Start of Block

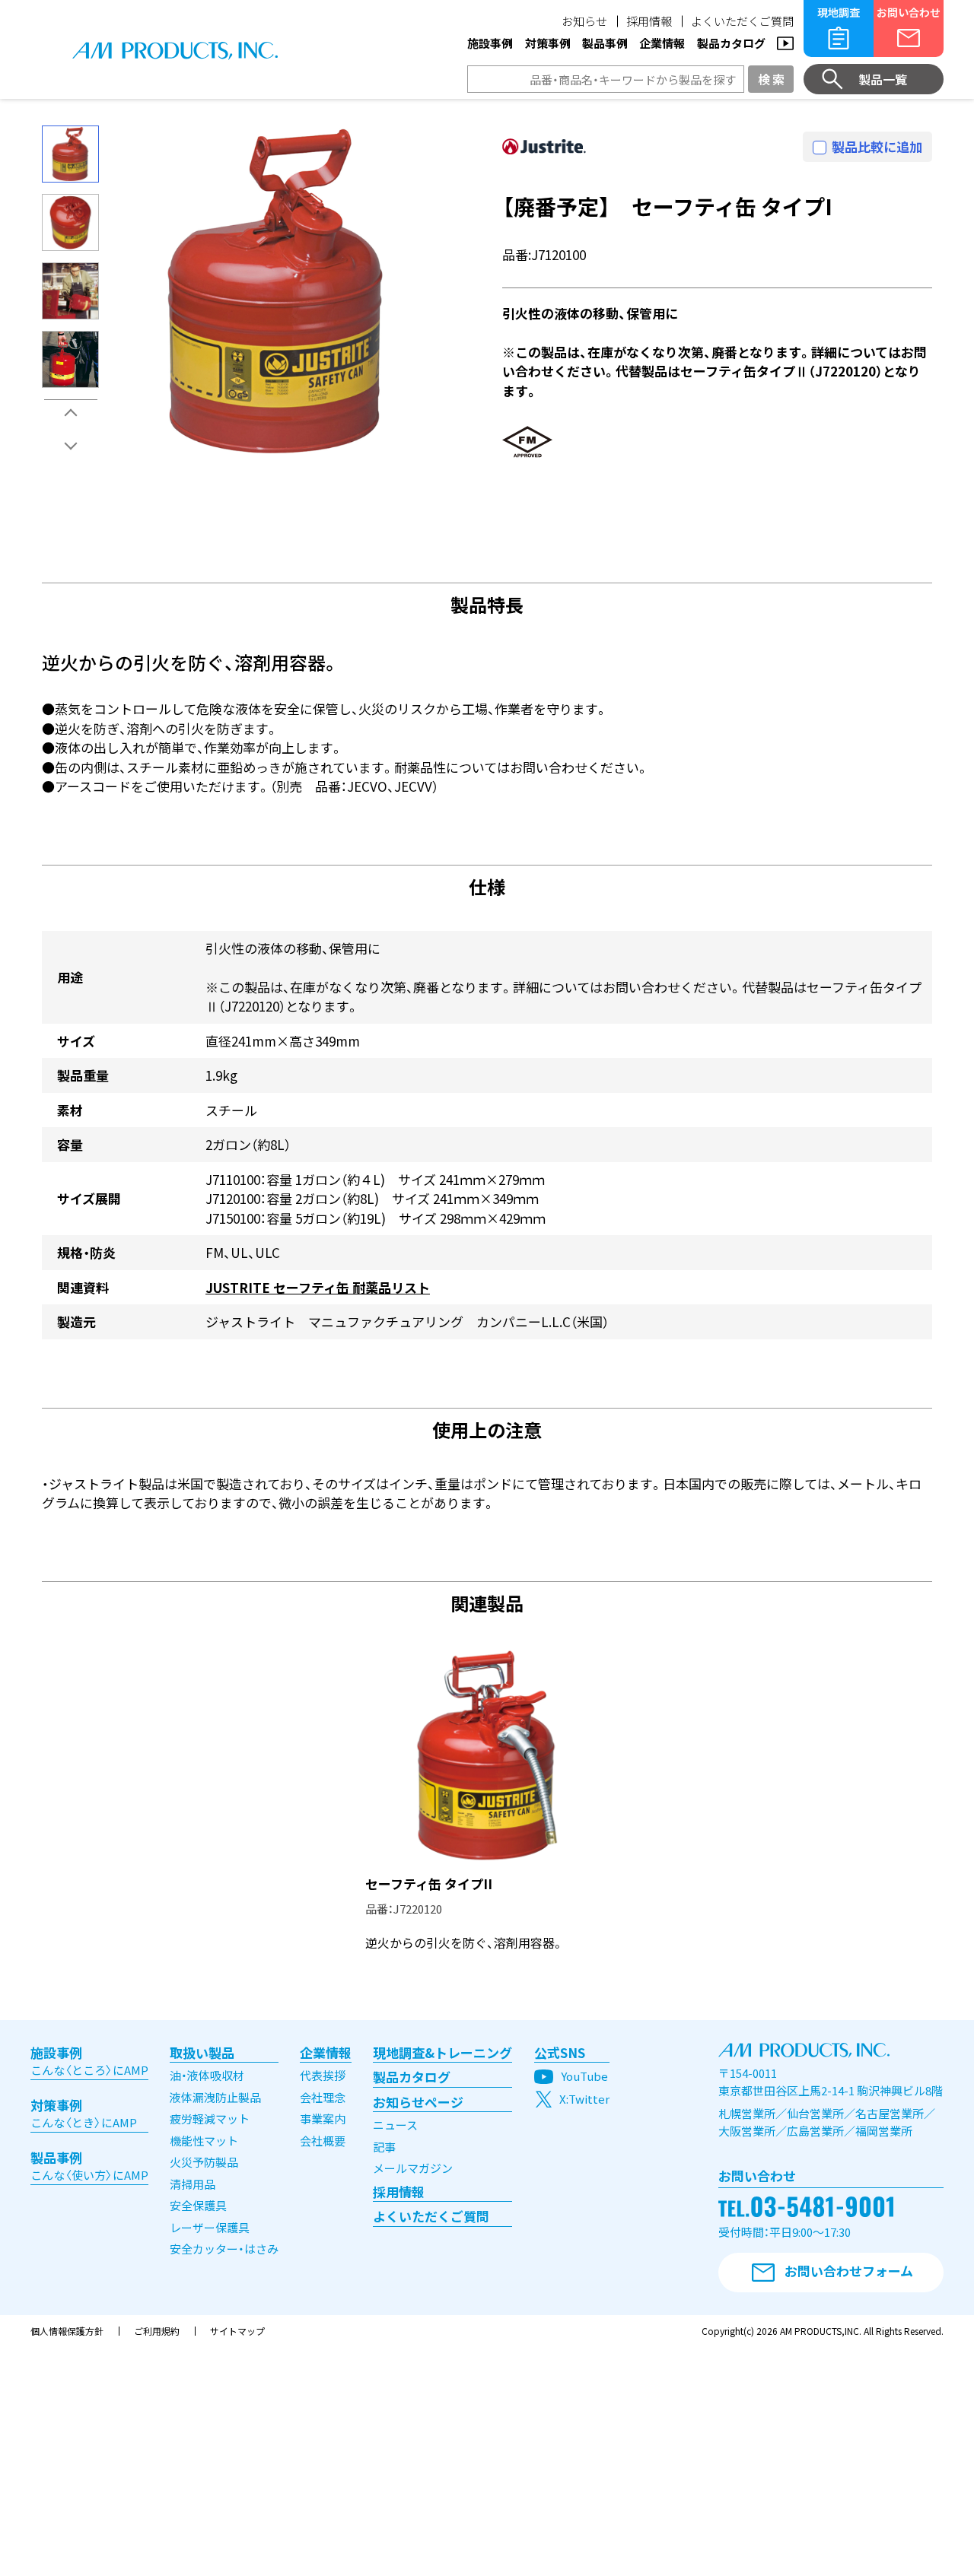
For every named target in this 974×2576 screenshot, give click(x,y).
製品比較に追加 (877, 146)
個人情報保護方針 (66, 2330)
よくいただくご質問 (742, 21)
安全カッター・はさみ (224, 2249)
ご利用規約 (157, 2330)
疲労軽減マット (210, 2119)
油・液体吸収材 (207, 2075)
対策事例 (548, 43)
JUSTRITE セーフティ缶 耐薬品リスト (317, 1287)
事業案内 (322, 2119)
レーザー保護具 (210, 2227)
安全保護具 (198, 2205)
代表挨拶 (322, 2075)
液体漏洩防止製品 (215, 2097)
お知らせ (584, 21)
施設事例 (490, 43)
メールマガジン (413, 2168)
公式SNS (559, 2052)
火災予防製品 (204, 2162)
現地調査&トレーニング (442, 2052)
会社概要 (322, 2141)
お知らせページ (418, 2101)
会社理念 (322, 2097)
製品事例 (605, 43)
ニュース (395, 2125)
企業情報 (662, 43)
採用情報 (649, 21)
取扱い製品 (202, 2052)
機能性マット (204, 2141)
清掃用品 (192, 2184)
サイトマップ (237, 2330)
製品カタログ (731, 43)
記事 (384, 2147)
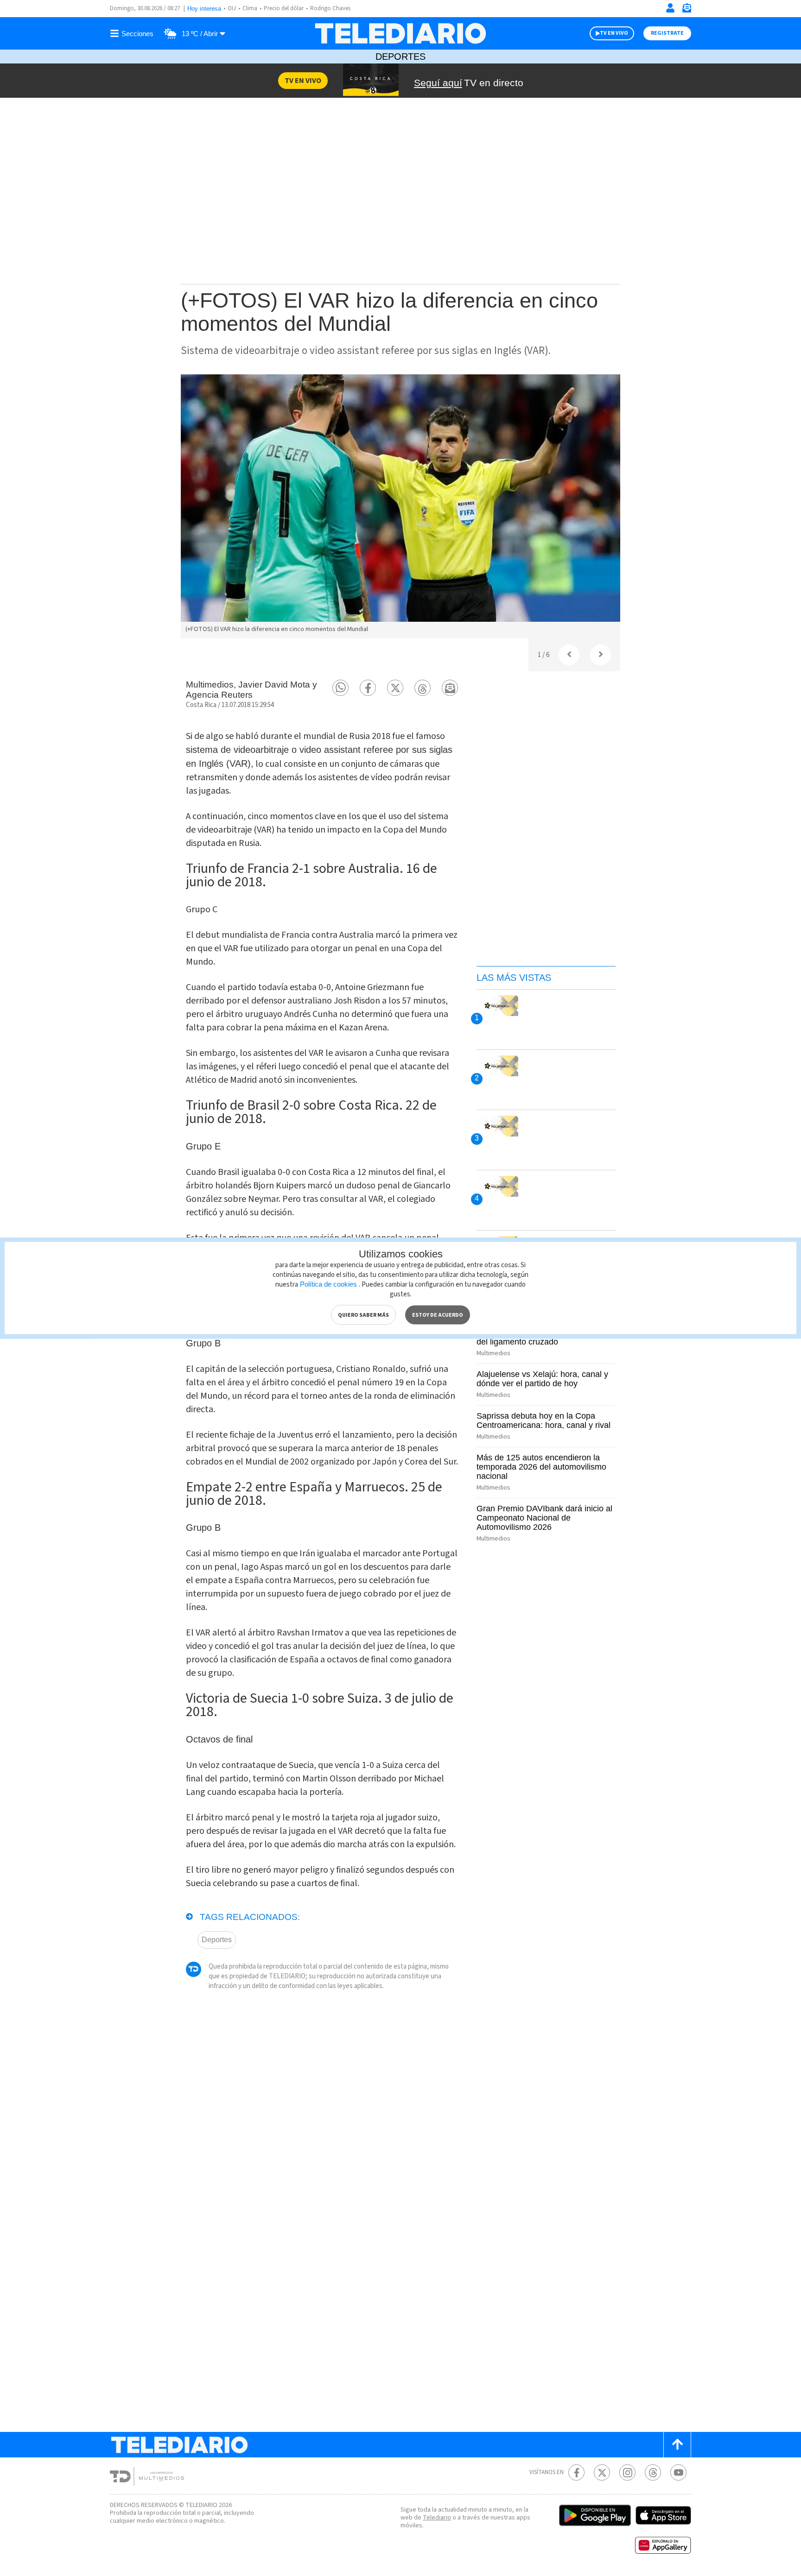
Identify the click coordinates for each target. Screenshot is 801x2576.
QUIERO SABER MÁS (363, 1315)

End of Block
Start of Block

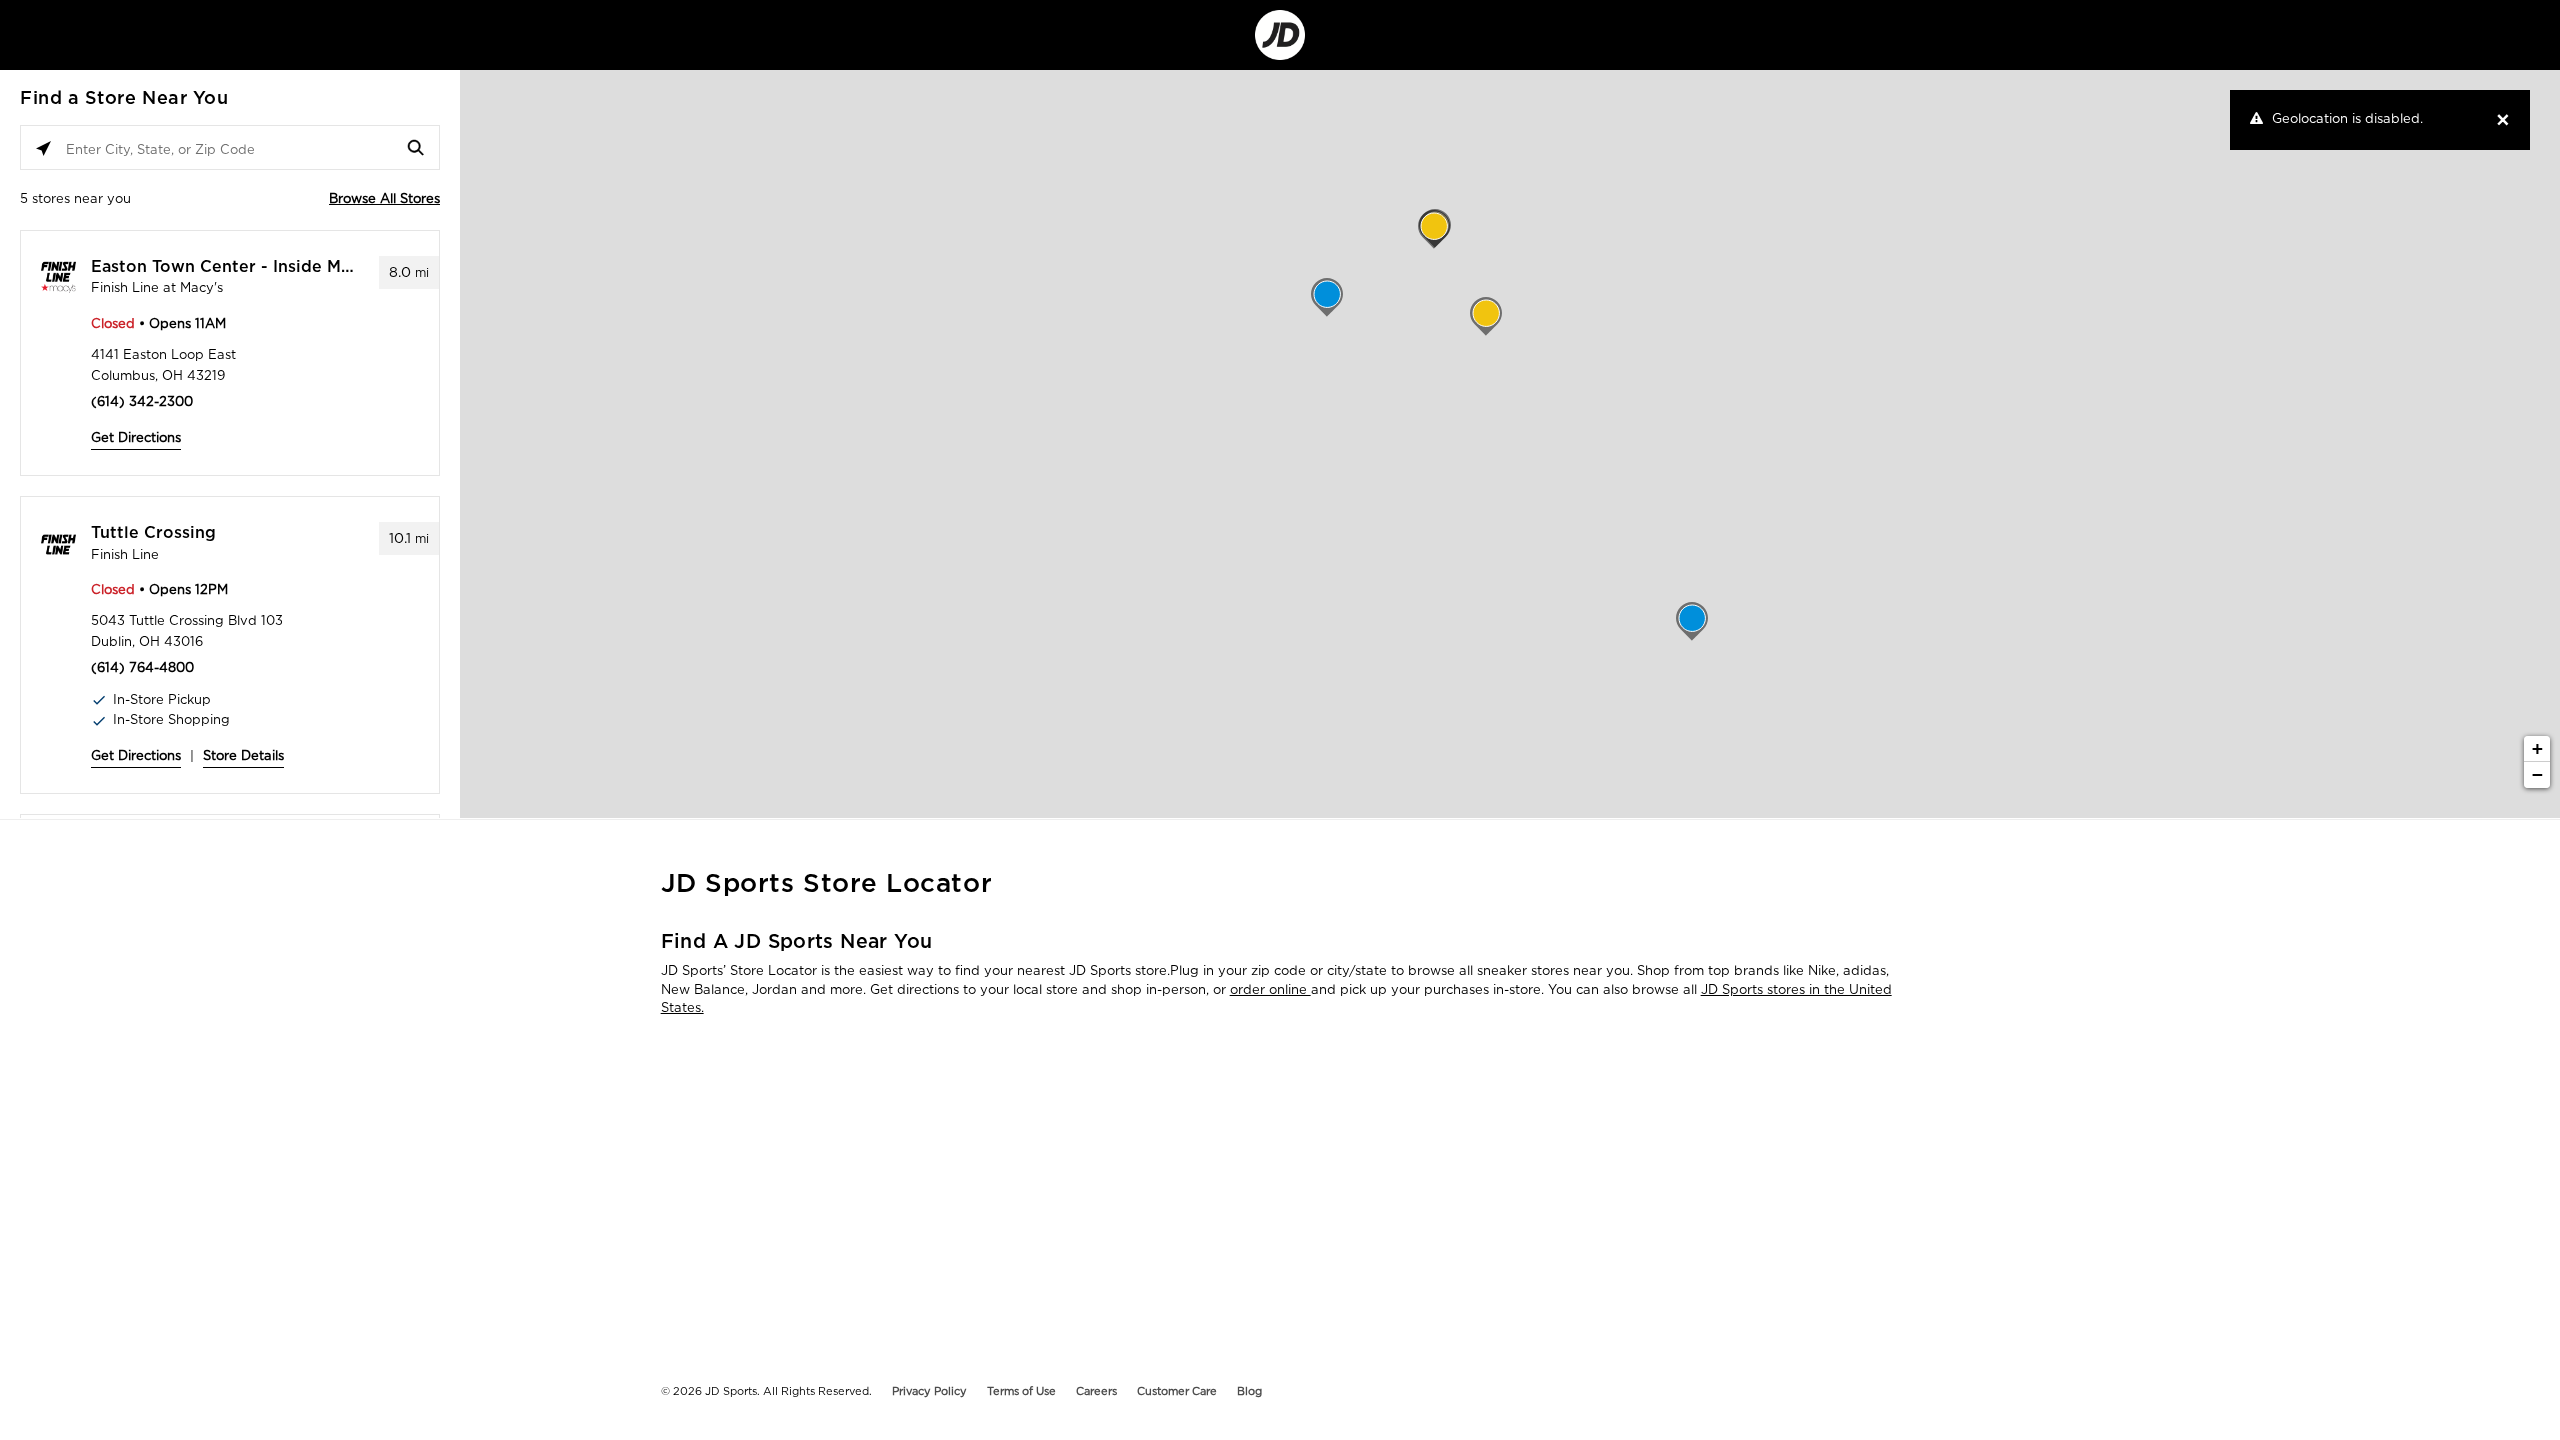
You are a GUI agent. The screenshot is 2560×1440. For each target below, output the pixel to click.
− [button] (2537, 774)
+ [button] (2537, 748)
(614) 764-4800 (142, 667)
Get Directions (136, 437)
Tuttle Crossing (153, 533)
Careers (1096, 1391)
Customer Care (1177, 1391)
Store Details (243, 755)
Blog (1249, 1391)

End of Block

### WHAT YOU ARE ASKED TO DO
Return, with no change at all, every line in the entries above from the line containing "For every named" through the line containing "現地調査&トレーニング (442, 2052)".

### EXERCISE ANSWER
For every named target in this 974×2576 screenshot, give click(x,y).
製品比較に追加 (877, 146)
個人情報保護方針 (66, 2330)
よくいただくご質問 (742, 21)
安全カッター・はさみ (224, 2249)
ご利用規約 (157, 2330)
疲労軽減マット (210, 2119)
油・液体吸収材 (207, 2075)
対策事例 (548, 43)
JUSTRITE セーフティ缶 耐薬品リスト (317, 1287)
事業案内 (322, 2119)
レーザー保護具 (210, 2227)
安全保護具 (198, 2205)
代表挨拶 (322, 2075)
液体漏洩防止製品 (215, 2097)
お知らせ (584, 21)
施設事例 (490, 43)
メールマガジン (413, 2168)
公式SNS (559, 2052)
火災予防製品 (204, 2162)
現地調査&トレーニング (442, 2052)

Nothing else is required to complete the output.